Gather every line in the items below that contains the word "This".

— begin —

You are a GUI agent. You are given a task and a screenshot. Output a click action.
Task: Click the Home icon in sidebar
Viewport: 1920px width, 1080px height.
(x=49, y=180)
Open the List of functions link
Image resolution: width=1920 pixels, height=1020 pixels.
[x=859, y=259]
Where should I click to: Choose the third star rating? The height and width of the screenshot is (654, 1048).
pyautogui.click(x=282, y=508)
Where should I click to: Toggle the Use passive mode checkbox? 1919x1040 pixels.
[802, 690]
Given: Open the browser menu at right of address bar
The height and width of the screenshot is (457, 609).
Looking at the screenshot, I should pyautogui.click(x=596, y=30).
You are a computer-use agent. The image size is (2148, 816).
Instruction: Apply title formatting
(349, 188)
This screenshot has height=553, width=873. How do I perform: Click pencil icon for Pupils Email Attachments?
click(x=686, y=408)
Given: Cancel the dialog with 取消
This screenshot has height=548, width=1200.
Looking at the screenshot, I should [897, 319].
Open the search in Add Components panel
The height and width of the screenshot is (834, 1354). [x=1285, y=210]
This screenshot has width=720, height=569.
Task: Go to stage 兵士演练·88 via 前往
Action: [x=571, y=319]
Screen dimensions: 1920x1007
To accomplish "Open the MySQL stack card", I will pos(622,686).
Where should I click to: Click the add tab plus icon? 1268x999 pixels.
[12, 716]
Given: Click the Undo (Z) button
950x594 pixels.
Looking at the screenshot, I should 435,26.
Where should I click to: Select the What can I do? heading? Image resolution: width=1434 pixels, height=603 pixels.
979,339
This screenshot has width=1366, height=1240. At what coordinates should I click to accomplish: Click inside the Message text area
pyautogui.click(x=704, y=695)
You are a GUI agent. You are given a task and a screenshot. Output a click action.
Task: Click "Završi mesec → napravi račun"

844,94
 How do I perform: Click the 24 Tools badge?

— end —

### EXERCISE OUTPUT
This screenshot has height=553, width=873. How do I perform: Click pencil icon for Pupils Email Attachments?
This screenshot has height=548, width=1200.
This screenshot has width=720, height=569.
This screenshot has width=1366, height=1240. At what coordinates should I click to accomplish: Click inside the Message text area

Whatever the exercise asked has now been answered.